Brief:
Pull out every line of the data below word for word, omitting the pictures from your answer.

Data for locating displayed items
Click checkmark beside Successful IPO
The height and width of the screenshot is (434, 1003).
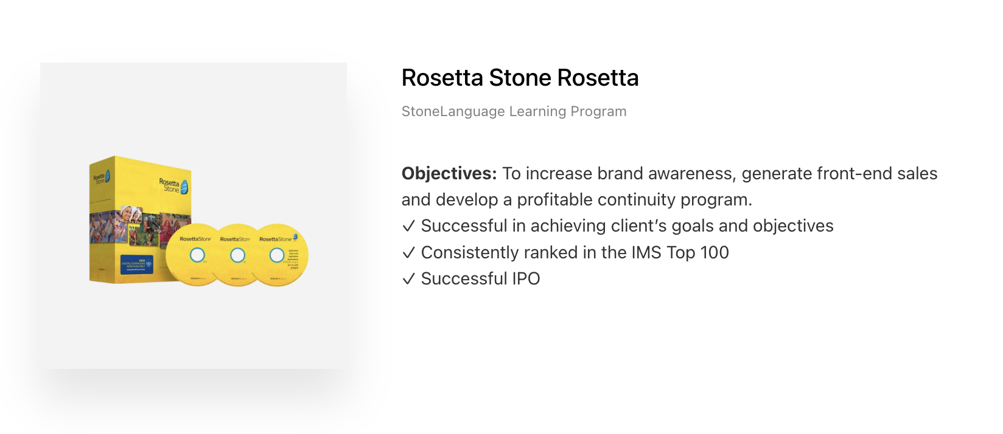(408, 278)
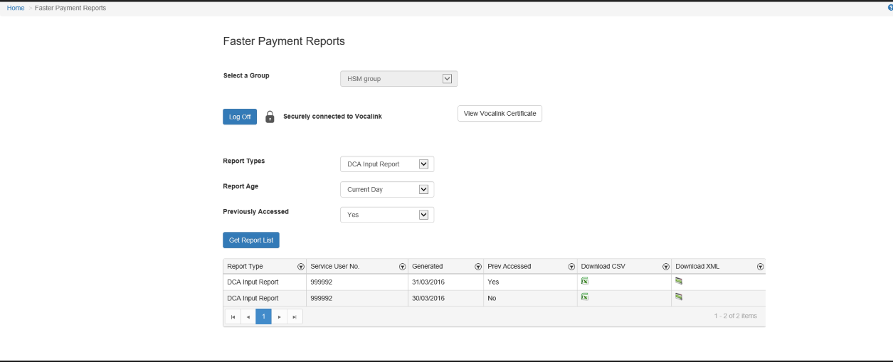Go to Home breadcrumb link
Screen dimensions: 893x362
coord(16,8)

Correct answer:
Click checkmark beside Successful IPO
The height and width of the screenshot is (434, 1003).
(408, 278)
Go to Home breadcrumb link
Screen dimensions: 893x362
coord(16,8)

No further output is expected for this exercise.